(Problem to solve): One part of the entries below is wanted: the lines from the one containing "Puma’s 2: Summer 2025 (157, 317)" through the one containing "PublicInput (57, 2482)". Write those out exactly and nothing else.

(Saved entries)
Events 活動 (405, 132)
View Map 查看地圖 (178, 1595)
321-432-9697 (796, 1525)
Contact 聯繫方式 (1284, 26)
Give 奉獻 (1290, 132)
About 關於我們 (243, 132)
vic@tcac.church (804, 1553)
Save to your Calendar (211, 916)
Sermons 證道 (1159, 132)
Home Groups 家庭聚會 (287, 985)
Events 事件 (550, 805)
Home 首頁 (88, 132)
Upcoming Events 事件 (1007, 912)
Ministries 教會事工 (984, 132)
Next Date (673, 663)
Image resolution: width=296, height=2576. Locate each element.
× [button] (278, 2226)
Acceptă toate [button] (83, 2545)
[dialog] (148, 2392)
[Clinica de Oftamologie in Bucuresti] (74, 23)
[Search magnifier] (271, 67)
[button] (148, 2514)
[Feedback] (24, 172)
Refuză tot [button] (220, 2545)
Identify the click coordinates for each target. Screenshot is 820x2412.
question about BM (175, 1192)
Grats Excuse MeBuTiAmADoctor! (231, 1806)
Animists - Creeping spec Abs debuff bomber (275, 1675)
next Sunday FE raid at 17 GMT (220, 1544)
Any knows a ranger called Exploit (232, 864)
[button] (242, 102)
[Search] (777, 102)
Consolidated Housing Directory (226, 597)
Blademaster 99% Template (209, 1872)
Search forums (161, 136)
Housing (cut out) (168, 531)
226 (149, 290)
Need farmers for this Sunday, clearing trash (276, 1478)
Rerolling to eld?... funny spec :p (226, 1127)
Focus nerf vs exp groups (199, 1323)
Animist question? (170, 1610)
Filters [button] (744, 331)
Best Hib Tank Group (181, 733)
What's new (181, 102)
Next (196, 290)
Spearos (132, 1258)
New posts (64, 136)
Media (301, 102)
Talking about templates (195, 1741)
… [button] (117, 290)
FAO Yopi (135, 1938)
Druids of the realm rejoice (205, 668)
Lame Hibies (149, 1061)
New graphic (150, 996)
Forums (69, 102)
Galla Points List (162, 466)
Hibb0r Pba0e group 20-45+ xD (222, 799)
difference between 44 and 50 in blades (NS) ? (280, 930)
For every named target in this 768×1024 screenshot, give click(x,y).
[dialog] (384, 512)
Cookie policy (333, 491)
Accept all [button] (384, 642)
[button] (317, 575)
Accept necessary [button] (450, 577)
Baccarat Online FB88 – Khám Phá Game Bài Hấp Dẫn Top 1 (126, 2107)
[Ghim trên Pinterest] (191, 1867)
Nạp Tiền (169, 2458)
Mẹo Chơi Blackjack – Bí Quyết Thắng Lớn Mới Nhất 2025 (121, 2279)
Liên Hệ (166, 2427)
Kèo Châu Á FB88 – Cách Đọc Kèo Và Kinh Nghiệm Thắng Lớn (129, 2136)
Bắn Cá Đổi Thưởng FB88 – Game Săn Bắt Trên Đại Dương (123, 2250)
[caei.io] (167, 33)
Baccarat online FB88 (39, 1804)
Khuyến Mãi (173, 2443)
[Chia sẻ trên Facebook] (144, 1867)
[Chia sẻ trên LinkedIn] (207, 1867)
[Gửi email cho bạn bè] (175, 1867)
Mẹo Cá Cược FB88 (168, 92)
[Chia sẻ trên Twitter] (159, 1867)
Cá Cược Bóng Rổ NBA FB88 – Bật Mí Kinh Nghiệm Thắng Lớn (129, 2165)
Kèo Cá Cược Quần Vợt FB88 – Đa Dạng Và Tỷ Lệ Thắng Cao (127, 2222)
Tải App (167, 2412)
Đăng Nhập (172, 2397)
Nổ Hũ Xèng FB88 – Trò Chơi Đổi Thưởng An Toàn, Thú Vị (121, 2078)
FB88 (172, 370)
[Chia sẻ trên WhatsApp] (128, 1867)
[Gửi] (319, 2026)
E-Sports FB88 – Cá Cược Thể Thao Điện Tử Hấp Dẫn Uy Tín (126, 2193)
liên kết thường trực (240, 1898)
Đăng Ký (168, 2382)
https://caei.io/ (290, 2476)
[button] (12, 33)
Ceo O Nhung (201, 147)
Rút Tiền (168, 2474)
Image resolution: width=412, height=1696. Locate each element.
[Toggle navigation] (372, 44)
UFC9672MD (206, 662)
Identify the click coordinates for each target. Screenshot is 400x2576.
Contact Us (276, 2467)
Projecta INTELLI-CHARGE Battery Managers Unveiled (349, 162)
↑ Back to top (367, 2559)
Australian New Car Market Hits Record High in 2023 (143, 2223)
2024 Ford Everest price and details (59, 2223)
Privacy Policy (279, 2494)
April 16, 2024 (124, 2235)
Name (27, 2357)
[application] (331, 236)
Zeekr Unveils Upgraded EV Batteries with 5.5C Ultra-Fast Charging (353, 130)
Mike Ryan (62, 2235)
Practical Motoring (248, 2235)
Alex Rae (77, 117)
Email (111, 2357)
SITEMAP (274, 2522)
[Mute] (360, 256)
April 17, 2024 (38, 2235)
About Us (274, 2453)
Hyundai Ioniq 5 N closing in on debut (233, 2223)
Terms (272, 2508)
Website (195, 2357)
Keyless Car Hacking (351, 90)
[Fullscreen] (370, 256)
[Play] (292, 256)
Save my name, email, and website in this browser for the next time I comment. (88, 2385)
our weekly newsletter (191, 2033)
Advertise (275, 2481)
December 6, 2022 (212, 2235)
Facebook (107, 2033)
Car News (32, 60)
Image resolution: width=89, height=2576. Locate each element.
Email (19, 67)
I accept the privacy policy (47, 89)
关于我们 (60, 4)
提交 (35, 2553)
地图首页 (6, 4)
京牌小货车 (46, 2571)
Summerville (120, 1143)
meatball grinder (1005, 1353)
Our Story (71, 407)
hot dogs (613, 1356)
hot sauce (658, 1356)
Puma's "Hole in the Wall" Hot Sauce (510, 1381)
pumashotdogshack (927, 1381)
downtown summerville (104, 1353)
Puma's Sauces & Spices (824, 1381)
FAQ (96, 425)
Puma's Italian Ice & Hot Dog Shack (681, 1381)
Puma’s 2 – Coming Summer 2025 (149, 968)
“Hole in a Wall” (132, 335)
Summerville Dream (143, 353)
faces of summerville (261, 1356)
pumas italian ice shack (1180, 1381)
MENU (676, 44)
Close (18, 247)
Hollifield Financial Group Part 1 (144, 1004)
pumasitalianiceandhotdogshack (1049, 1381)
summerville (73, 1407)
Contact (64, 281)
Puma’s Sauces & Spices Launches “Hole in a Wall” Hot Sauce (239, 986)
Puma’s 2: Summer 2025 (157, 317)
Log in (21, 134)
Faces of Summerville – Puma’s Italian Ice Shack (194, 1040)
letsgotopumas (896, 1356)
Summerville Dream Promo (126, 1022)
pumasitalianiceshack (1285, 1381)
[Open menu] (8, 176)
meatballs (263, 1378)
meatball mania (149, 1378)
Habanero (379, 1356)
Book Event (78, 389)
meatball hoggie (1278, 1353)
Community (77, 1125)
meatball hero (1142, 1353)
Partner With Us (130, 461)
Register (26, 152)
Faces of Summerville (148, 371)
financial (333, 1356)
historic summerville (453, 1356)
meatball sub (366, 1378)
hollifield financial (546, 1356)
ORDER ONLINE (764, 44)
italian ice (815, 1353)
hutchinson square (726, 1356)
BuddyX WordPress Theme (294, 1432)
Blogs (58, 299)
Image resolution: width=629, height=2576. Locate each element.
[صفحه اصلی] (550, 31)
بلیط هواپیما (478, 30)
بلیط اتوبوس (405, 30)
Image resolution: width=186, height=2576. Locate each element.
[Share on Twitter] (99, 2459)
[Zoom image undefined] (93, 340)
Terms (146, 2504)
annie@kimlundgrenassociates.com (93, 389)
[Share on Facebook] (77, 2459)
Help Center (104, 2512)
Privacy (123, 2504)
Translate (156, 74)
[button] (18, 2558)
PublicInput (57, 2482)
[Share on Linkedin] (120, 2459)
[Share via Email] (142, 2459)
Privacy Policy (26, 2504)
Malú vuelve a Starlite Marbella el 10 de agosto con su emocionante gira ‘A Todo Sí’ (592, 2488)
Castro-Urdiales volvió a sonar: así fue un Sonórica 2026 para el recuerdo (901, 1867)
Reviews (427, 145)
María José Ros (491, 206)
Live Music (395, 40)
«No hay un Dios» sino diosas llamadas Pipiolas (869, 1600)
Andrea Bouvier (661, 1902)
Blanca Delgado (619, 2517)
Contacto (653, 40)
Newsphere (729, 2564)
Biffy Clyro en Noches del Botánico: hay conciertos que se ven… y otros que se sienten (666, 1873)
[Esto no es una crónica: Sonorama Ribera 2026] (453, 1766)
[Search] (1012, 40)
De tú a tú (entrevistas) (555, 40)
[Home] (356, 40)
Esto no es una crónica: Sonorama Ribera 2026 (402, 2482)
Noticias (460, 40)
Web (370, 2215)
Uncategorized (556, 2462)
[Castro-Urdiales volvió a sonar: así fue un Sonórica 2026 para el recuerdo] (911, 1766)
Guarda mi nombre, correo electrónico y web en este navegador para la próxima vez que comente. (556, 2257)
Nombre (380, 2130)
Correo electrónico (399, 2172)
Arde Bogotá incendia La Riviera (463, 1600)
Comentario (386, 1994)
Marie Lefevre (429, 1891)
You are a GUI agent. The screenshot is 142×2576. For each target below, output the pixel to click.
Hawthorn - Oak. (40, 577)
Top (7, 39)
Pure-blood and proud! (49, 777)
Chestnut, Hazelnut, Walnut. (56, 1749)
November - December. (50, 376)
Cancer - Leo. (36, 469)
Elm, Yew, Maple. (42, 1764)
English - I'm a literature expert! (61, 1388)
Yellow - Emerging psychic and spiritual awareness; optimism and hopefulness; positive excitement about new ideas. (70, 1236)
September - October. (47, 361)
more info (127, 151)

(Answer for this exercise):
Puma’s 2: Summer 2025 (157, 317)
Log in (21, 134)
Faces of Summerville – Puma’s Italian Ice Shack (194, 1040)
letsgotopumas (896, 1356)
Summerville Dream Promo (126, 1022)
pumasitalianiceshack (1285, 1381)
[Open menu] (8, 176)
meatballs (263, 1378)
meatball mania (149, 1378)
Habanero (379, 1356)
Book Event (78, 389)
meatball hoggie (1278, 1353)
Community (77, 1125)
meatball hero (1142, 1353)
Partner With Us (130, 461)
Register (26, 152)
Faces of Summerville (148, 371)
financial (333, 1356)
historic summerville (453, 1356)
meatball sub (366, 1378)
hollifield financial (546, 1356)
ORDER ONLINE (764, 44)
italian ice (815, 1353)
hutchinson square (726, 1356)
BuddyX WordPress Theme (294, 1432)
Blogs (58, 299)
Image resolution: width=629, height=2576. Locate each element.
[صفحه اصلی] (550, 31)
بلیط هواپیما (478, 30)
بلیط اتوبوس (405, 30)
Image resolution: width=186, height=2576. Locate each element.
[Share on Twitter] (99, 2459)
[Zoom image undefined] (93, 340)
Terms (146, 2504)
annie@kimlundgrenassociates.com (93, 389)
[Share on Facebook] (77, 2459)
Help Center (104, 2512)
Privacy (123, 2504)
Translate (156, 74)
[button] (18, 2558)
PublicInput (57, 2482)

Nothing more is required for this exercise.